Ruben Fleischer, no entanto, não tem a menor inclinação para as discussões sérias que os mortos-vivos possam engendrar. Seu “Zombieland” (2009) se presta a fazer toda a graça que puder acerca da condição muito peculiar de cadáveres que não procriam, mas que dispõem de energia para todo o resto, embora aqui eles não se saiam tão bem e sirvam apenas como ótimos figurantes, fazendo da história a vingança perfeita para humanos entediados depois de um apocalipse recente.

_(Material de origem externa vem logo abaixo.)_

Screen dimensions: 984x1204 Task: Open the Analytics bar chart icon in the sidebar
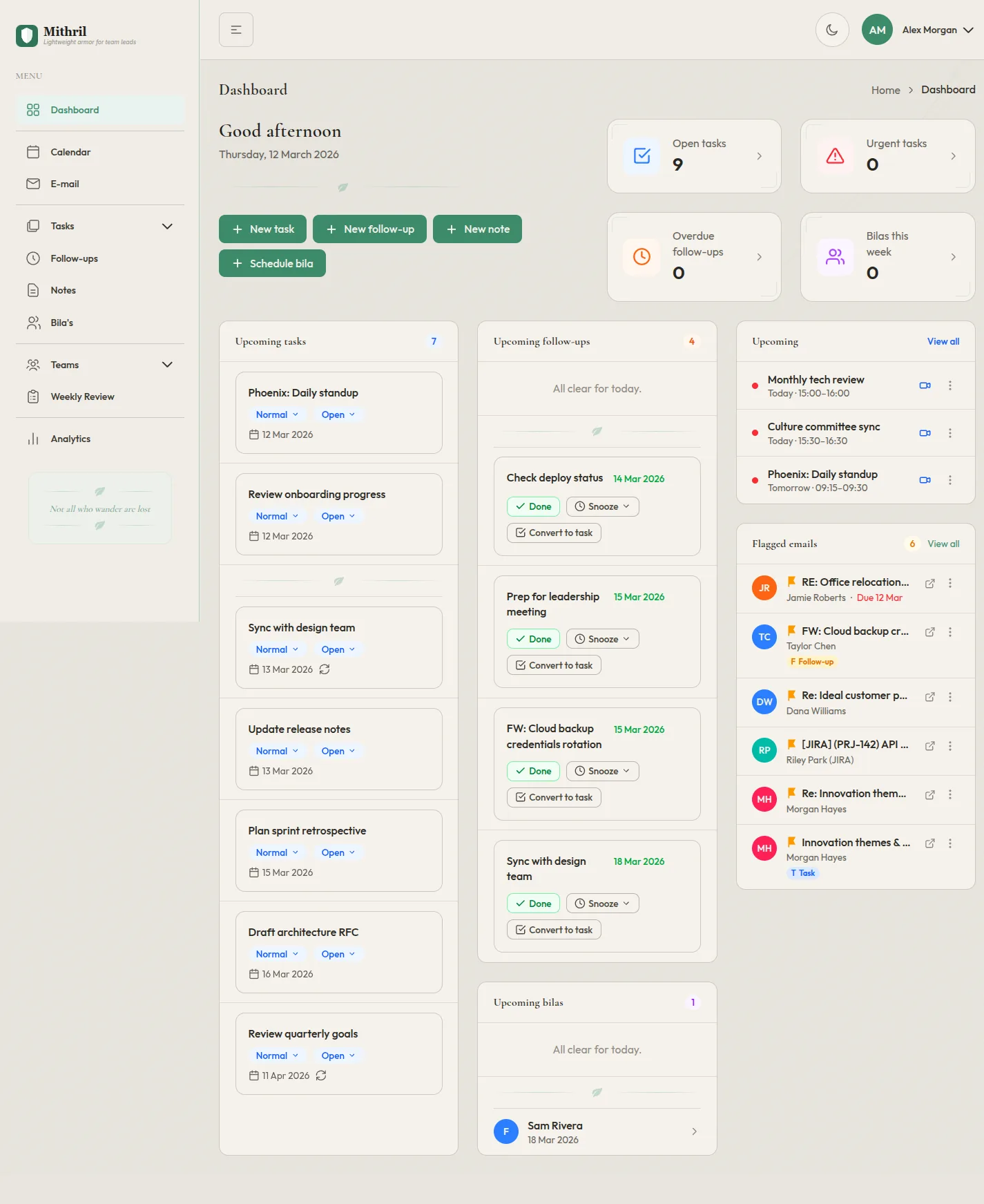pos(33,439)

Fleischer desdobra o humor sem muito refinamento do roteiro de Paul Wernick e Rhett Reese em sequências onde o talento do quarteto de protagonistas resta inquestionável, tanto que a produção original deu à luz outro longa, e o terceiro parece já ser mais que apenas uma possibilidade.

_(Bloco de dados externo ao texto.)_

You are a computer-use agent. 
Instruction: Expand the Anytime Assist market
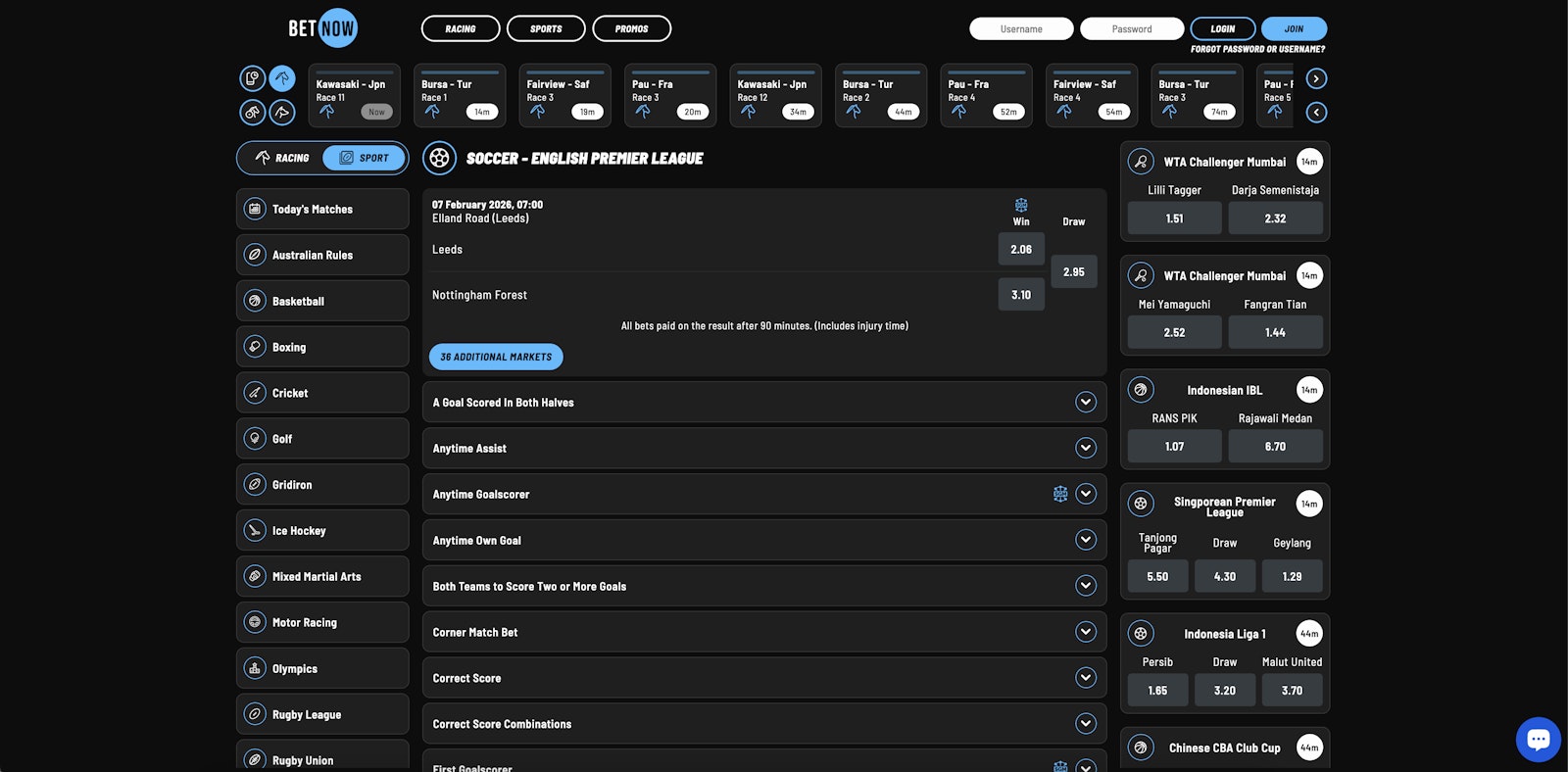(1085, 448)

Como não poderia deixar de ser, os zumbis tentam dominar o que sobra do mundo, mais pelo que chamaríamos de instinto de sobrevivência que propriamente por uma vontade incontrolável de matar e subjugar os vivos. O narrador de Jesse Eisenberg surge numa estrada deserta, tomada por automóveis capotados, até que é surpreendido pelo personagem de Woody Harrelson, um nome sempre bem-vindo quando se quer dar personalidade a uma história. Os dois se apresentam com os nomes de suas respectivas terras natais: Eisenberg deseja voltar para Columbus, Ohio, no centro-oeste dos Estados Unidos, enquanto Harrelson vai para a ensolarada Tallahassee, capital da Flórida. A blague geográfica continua quando a Wichita interpretada por Emma Stone e sua irmã caçula Little Rock, de Abigail Breslin, também despontam do nada para completar a trupe. A partir desse ponto, o diretor fortalece a interação dos quatro, que apresentam química rara, o que decerto é fundamental para que um projeto tão pessoal emplaque.

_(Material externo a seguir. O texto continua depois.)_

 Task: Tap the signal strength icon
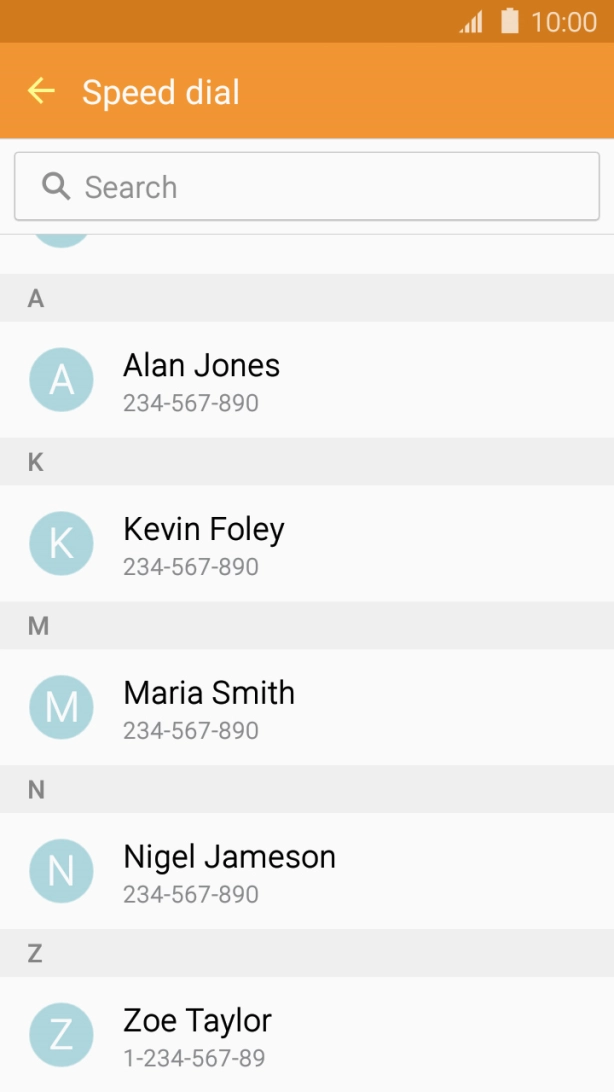point(471,22)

A narrativa toma ares de um road movie nada previsível, em que Fleischer oferece a chance para que Eisenberg, Harrelson, Stone e Breslin tenham o mesmo destaque, cada qual a seu tempo. O brucutu Tallahassee provoca Columbus, um sujeito capaz de manter-se lhano e mesmo doce até com uma escopeta — que ele nunca aprende a manusear — em punho, e os dois terminam por compor uma parceria tão improvável quanto cativante. Na outra frente, o texto de Wernick e Reese decifra as figuras meio nebulosas de Wichita e Little Rock mencionando os pequenos golpes de que viviam antes do mundo chegar à antessala do colapso. Sem dúvida, as passagens inolvidáveis da trama, geniais, se sucedem no entrecho liderado por Bill Murray fazendo a si mesmo na pele de um anfitrião bastante receptivo a visitantes desconhecidos e meio mambembes, com direito a inconfidências profissionais e uma saída de cena à altura de sua versatilidade, simplesmente hilariante.


Filme: Zombieland
Direção: Ruben Fleischer
Ano: 2009
Gêneros: Terror/Comédia/Aventura/Road movie
Nota: 8/10

Giancarlo Galdino

Depois de sonhos frustrados com uma carreira de correspondente de guerra à Winston Churchill e Ernest Hemingway, Giancarlo Galdino aceitou o limão da vida e por quinze anos trabalhou com o azedume da assessoria de políticos e burocratas em geral. Graduado em jornalismo e com alguns cursos de especialização em cinema na bagagem, desde 1º de junho de 2021, entretanto, consegue valer-se deste espaço para expressar seus conhecimentos sobre filmes, literatura, comportamento e, por que não?, política, tudo mediado por sua grande paixão, a filosofia, a ciência das ciências. Que Deus conserve.